Many brachot found in Parashat Bechuchotai also have a pronounced Eretz Yisrael-centered focus: “If you follow My statutes and observe My commandments and perform them, I will give your rains in their time, the Land will yield its produce, and the tree of the field will give forth its fruit. Your threshing will last until the vintage, and the vintage will last until the sowing; you will eat your food to satiety, and you will live in security in your land. And I will grant peace in the Land, and you will lie down with no one to frighten [you]; I will remove wild beasts from the Land, and no army will pass through your land.”

These pasukim teach us that Eretz Yisrael is the place of and for, the Jewish people. Yet, while almost seven million Jews live in Israel today, the remainder of the world’s nearly 15 million Jews live outside of Israel. It seems that although many of us are familiar with Rabbi Yehudah Halevi’s famous words, “Libi b’mizrach v’anochi b’sof ma’a’ra (My heart is in the East, and I am in the uttermost West),” we have not yet heeded their message.

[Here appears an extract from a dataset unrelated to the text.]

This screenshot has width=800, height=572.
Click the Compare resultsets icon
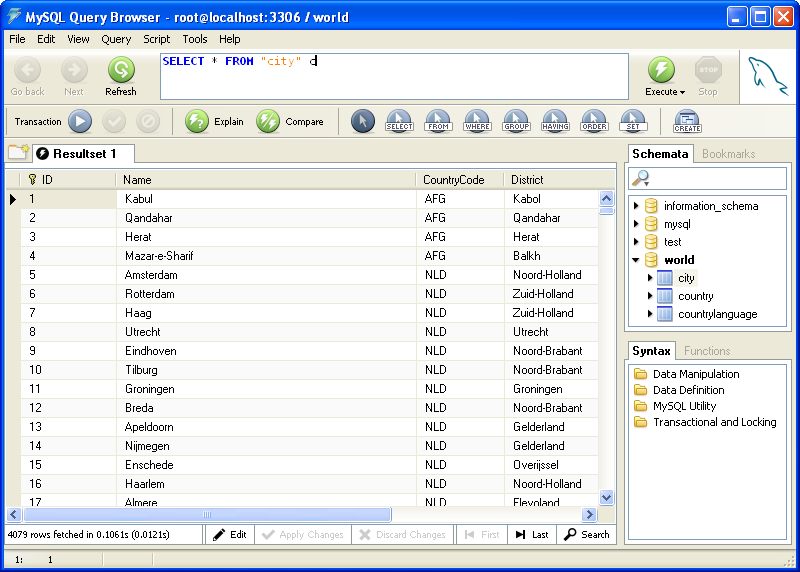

What is necessary for kibbutz galuot (ingathering of the exiles) and permanent resettlement in our land? Perhaps Rabbi Halevi said it best in his classic work, HaKuzari: “When people become aroused to love this holy place and to press for the anticipated event this, too, generates great reward. Therefore, it says, ‘You shall arise and have mercy upon Zion, for it is time to be gracious to it, for the appointed time has arrived. For your servants have desired its stones, and they favor its dust.’ (Tehillim 102:14-15) This means that Jerusalem will be rebuilt when the Jewish people yearn for it to the ultimate degree.”

These words are congruent with the celebrated statement in Midrash Bereishit Rabbah: “It is better to live in the deserts of Eretz Yisrael than to live in palaces in the diaspora Based upon these sources, it appears that kibbutz galuot will take place when the Jewish people sincerely yearn for the very dust and stones of Eretz Yisrael, for then, our love for the land will be truly manifest.

One of the essential sources wherein Chazal present the Land’s central theological significance is Tosefta Avodah Zarah 4:5: “Dovid HaMelech suggested a homiletic interpretation and said, ‘Anyone who abandons the Land at a time of peace, and travels to the diaspora is as if he is worshipping idols,’ as the text states: ‘And I will rejoice over them to do good to them, and I will plant them in this land truly with all My heart and with all My soul.’ (Yirmiyahu 32:41).  [That is,] during the entire time they are upon it [the Land,] it is as if they are planted thereupon before Me in truth, with all My heart and with My entire soul, but, if they are not [living] on it, it is as if they are not planted thereupon before Me in truth, with all My heart and with My entire soul.” 

A stirring analysis of this passage was authored by Rabbi Yisachar Shlomo Teichtal, in his celebrated work on Religious Zionism entitled, “Eim HaBanim Semeicha:”

“But, if they are not [living] on it, it is as if they are not planted thereupon before Me in truth, with all My heart and with My entire soul.”

This is an amazing statement, for the Holy One blessed be He is saying to us that when the Jewish people are not in Eretz Yisrael they are not cleaving to His heart and soul. 

For Rav Teichtal, who was murdered on a transport train by the Nazis during the closing days of WWII, the unspeakable horrors of the Shoah and the palpable lack of Hashem’s hashgacha at that time were direct results of our living in galut, rather than in Eretz Yisrael. “But as soon as we try to return to it [the Land], then we will immediately be cleaving to Him within His entire heart and soul. … That is to say that one whose eyes and heart yearn to go up to Eretz Yisrael is considered as if he is already in Eretz Yisrael.”

May the time come soon, and in our days, when our entire people will be dedicated to implementing kibbutz galuot, when we will leave our physical and spiritual exile behind, return to Eretz Yisrael in joy, and fulfill the Torah and mitzvot in their entirety. With Hashem’s help and our heartfelt desire, may this be so. V’chane yihi ratzon.